**Document excerpt**
============================================================

Tactic Lust Has Little Value

February 7, 2010 by ebrown  
Filed under Engagement Strategies

Are you in love with on line tactics, such as facebook and twitter, but are wondering why you only have a handful of followers or fans? It is all the rage today to be a part of this craze we call Social Media Marketing, but if you are just talking to yourself, there is no net effect for your business. Said differently, being on facebook and twitter alone has little to no value to your small business unless you are engaging with your community of interest.

What Do I Say or Post

Social Media is outreach on steroids. it is a way for folks to share things of interest with other like friends and associations. Social Media Marketing can be an excellent way to expand your customer base. Master aligning content with your core customer base, and become a source conduit via the various social platforms within your Circle of Influence.

Be a Curator of Content That You Are Experiencing

Dan McCarthy summed it up nicley on a recent comment he left on his blog

The distribution challenge — how do I get the content I want to share out into my social graph as easily as possible — is a technology-standards issue. For Facebook et al to leverage value out of their audience, they need techniques to keep their audience as organized as possible. Ergo, a walled garden of a certain degree. As a marketer or a media player, you want to assess each potential distribution channel in terms of the scale that you can aggregate and the results that you get from distributing content. The equation would be something like: (Size of social graph on platform/click-thrus)+(Redistribution of links)+(Inbound link recognition by Google)=Weighted value of audience.

============================================================

**Tasks for this exercise**
(a) Please reproduce the passage of the social media post that opens with the words containing "Social Media is outreach" and closes with "Circle of Influence.".
(b) In one to three sentences, explain why the social media post says Facebook and similar platforms keep a walled garden of a certain degree.
The material that comes next has no connection to the social media post.

**Provided data**

============================================================

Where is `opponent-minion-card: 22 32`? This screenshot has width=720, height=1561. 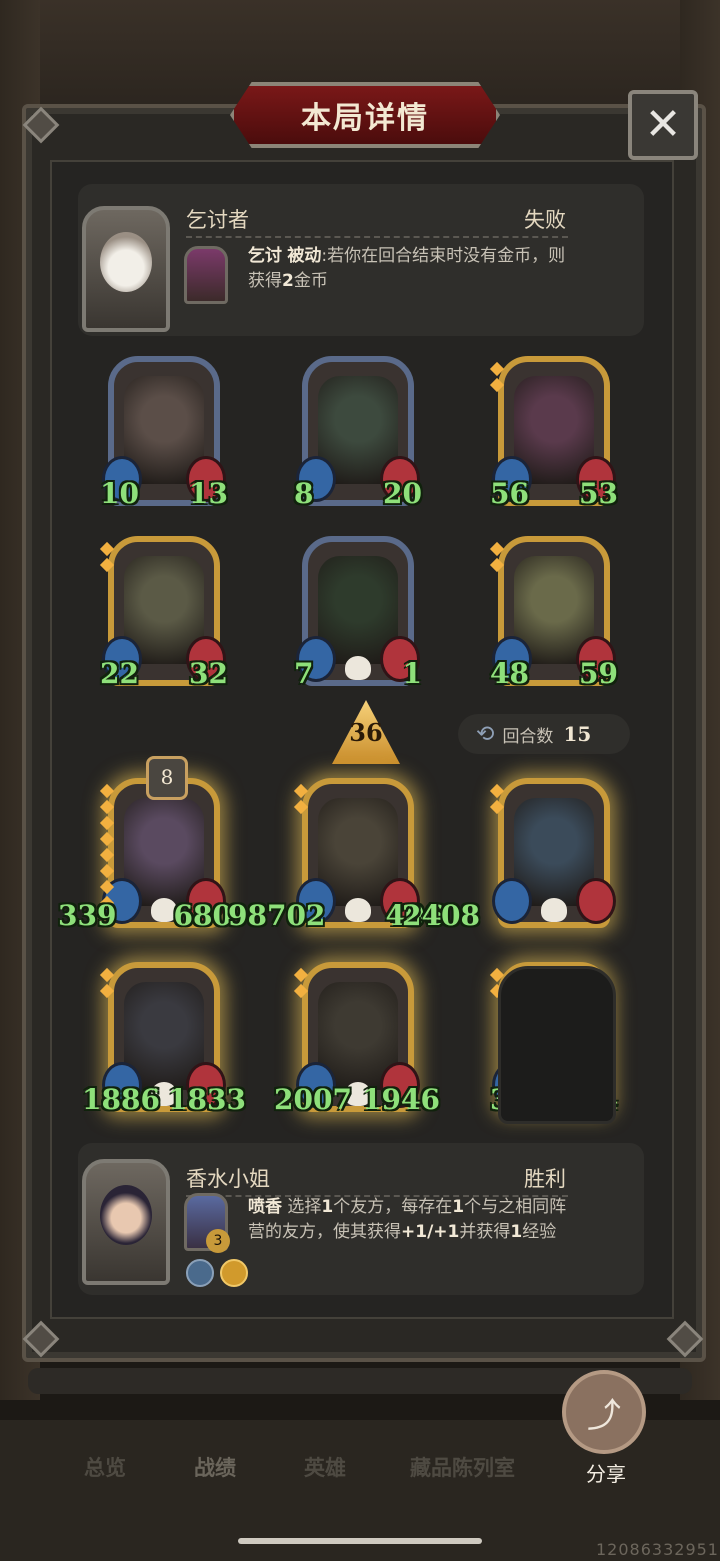 opponent-minion-card: 22 32 is located at coordinates (164, 613).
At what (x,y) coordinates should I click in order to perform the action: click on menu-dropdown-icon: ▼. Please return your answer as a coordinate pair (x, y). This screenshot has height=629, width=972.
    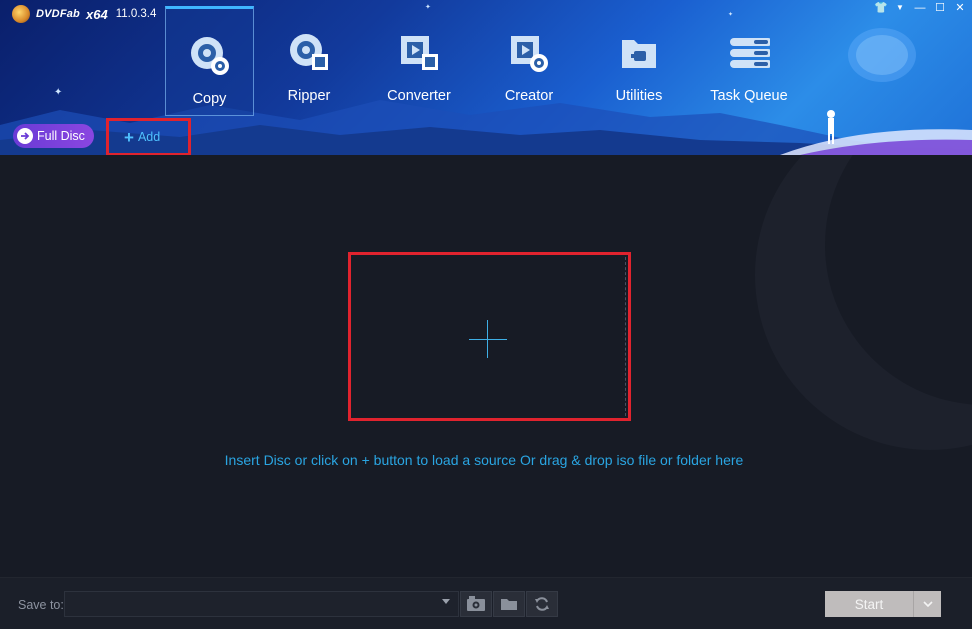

============================================================

**Answers to each task**
(a)
Social Media is outreach on steroids. it is a way for folks to share things of interest with other like friends and associations. Social Media Marketing can be an excellent way to expand your customer base. Master aligning content with your core customer base, and become a source conduit via the various social platforms within your Circle of Influence.

(b) To get value out of their audience, Facebook and similar platforms need techniques that keep that audience as organized as possible. A walled garden of a certain degree follows from that need.